TASK:
In the listing below, rewrite the stretch from "Click the '9 Dec 15' date stamp" through "coord(837,87)" with "subtitle" changed to "caption" and every other character left unchanged.

[Target pointing data]
★ ★ ★ ★ ★

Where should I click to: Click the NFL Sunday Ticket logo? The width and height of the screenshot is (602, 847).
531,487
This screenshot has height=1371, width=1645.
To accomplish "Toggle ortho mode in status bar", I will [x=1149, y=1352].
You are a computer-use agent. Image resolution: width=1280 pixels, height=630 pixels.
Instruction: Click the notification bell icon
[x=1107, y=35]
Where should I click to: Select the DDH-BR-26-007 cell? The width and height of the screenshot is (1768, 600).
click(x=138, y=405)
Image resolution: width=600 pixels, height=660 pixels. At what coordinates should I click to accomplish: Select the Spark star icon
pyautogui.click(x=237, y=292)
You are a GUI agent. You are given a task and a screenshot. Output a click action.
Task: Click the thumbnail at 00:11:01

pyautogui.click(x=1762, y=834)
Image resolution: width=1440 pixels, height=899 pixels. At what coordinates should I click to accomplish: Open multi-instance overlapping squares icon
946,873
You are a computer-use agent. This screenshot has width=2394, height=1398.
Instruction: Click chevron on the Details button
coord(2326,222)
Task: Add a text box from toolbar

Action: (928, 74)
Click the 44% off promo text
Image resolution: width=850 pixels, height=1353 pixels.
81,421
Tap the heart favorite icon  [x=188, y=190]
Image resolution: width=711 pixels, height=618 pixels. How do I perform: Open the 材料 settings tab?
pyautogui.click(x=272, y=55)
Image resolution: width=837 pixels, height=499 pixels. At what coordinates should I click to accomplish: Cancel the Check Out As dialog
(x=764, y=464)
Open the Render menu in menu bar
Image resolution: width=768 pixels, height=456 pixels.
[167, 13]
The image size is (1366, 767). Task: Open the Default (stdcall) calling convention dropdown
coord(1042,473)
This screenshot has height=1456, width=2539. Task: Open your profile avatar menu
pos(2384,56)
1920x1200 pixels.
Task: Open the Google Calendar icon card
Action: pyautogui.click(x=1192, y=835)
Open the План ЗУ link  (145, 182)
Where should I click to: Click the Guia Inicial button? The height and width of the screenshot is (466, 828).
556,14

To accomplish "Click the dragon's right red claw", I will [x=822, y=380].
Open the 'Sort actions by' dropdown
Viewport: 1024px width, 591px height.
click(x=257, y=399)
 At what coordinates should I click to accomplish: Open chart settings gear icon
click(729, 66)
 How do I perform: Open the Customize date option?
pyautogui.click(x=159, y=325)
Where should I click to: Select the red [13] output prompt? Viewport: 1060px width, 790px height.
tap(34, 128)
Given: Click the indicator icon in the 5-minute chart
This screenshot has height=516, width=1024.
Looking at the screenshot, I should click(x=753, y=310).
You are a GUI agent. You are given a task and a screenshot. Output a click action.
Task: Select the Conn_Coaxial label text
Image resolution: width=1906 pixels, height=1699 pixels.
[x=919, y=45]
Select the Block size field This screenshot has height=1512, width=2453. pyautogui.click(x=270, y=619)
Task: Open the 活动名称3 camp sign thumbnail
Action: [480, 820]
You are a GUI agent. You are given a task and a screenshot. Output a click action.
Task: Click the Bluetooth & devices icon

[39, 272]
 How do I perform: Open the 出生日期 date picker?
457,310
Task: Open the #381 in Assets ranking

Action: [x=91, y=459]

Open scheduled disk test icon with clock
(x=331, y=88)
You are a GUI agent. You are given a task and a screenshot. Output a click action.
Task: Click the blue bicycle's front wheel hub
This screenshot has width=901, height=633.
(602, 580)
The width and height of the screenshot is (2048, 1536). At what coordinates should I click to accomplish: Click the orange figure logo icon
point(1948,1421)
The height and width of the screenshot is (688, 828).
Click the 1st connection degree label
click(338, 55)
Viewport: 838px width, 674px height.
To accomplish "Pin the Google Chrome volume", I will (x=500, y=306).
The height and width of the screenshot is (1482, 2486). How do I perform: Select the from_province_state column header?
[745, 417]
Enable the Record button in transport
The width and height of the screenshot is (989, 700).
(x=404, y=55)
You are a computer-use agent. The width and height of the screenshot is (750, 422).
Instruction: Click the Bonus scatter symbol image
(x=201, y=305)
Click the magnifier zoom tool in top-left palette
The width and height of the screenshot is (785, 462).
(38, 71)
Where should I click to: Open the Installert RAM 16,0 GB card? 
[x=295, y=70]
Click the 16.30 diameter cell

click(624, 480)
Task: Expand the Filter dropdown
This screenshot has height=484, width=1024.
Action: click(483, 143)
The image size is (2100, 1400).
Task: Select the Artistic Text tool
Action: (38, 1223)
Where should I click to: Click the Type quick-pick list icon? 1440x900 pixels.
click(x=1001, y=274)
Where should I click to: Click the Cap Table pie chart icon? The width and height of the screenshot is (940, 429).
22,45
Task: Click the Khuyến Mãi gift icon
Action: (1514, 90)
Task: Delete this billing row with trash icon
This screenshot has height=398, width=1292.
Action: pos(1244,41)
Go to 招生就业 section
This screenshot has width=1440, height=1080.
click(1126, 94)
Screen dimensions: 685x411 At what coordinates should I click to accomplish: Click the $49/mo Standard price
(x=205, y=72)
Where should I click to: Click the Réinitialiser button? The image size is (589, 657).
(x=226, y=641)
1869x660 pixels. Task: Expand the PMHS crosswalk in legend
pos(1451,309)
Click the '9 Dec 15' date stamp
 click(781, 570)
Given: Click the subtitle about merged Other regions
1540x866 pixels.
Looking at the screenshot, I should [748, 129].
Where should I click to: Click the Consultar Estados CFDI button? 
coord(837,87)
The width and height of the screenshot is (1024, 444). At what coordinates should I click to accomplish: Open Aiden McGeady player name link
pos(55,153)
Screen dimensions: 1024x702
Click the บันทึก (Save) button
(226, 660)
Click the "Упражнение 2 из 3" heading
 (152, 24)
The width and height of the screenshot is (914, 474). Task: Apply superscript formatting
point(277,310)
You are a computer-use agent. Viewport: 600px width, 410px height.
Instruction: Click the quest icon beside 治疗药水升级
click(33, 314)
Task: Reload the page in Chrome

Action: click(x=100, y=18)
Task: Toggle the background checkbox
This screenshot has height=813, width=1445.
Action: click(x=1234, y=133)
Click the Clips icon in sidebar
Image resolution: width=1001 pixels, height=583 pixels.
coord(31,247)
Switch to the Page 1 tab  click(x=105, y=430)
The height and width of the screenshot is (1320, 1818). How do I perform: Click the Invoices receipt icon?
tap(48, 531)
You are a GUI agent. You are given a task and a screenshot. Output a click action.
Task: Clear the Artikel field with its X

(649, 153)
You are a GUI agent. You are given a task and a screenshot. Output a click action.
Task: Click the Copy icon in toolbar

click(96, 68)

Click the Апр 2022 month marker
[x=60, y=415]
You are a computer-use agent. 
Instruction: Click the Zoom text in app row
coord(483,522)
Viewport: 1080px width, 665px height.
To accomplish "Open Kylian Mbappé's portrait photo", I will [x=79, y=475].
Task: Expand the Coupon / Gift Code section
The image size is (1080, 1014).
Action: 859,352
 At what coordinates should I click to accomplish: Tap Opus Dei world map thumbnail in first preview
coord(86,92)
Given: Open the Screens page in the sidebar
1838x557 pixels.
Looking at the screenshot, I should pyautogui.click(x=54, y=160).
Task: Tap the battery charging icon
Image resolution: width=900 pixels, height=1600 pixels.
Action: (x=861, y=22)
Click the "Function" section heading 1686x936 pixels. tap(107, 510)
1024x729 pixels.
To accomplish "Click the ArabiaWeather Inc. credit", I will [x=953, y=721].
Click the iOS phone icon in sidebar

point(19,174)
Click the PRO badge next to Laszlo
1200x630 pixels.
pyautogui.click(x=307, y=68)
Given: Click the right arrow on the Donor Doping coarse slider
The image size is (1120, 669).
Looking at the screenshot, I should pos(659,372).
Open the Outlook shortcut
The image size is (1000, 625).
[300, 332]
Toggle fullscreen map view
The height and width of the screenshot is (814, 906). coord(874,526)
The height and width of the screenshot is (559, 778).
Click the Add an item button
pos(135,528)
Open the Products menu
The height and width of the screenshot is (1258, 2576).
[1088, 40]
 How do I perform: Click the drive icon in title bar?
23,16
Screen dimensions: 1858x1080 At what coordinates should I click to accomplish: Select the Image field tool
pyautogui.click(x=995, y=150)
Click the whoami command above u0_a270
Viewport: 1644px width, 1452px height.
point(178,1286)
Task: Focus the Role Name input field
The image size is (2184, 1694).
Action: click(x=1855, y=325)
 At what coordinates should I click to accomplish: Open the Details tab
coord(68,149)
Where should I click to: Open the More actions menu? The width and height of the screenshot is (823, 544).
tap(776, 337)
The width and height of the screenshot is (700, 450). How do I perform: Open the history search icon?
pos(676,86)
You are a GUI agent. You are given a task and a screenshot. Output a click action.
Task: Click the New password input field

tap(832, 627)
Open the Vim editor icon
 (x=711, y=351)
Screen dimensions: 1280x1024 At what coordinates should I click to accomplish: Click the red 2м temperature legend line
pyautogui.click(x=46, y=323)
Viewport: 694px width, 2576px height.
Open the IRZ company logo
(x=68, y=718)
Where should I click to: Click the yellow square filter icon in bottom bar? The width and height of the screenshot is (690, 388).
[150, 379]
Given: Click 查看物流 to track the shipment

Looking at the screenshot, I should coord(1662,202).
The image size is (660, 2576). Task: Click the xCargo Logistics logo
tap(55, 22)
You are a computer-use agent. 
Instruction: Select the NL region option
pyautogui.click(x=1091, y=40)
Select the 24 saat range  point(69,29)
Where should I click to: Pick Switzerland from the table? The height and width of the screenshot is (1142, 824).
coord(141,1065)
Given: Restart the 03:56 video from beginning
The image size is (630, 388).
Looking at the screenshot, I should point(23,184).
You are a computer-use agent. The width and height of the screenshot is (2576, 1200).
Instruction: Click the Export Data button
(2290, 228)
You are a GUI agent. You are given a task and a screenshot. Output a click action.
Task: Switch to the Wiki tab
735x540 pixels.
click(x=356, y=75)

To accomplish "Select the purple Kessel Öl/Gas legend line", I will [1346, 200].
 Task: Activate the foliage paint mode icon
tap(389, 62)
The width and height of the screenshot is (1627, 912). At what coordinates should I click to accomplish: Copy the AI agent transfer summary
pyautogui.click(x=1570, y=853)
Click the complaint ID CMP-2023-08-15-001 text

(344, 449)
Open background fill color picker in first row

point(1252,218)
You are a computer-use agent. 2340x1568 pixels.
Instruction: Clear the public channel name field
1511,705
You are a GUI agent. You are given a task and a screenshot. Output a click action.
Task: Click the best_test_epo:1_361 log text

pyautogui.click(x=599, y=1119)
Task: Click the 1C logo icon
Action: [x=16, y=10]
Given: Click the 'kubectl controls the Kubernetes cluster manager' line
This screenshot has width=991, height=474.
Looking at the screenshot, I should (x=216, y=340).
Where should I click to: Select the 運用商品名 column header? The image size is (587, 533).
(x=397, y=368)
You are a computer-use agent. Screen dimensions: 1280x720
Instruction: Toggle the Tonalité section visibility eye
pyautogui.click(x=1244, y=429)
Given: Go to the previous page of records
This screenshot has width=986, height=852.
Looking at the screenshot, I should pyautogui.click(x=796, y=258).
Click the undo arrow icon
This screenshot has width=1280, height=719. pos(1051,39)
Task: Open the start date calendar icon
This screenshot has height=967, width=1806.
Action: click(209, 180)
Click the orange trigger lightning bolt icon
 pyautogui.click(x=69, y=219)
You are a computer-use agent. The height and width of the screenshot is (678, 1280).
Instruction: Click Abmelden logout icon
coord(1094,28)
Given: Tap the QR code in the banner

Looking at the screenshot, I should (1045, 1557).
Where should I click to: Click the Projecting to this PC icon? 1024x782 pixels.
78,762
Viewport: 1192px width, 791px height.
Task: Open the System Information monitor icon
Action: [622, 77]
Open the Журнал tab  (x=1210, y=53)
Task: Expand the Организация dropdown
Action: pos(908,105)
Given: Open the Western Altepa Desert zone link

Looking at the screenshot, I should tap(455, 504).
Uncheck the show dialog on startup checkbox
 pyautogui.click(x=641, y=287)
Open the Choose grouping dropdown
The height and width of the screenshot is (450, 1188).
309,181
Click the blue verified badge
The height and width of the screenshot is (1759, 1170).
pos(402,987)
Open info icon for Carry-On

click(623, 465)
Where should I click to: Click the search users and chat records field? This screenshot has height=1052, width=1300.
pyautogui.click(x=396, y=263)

★ ★ ★ ★ ★

THE ANSWER:
Click the '9 Dec 15' date stamp
 click(781, 570)
Given: Click the caption about merged Other regions
1540x866 pixels.
Looking at the screenshot, I should [748, 129].
Where should I click to: Click the Consultar Estados CFDI button? 
coord(837,87)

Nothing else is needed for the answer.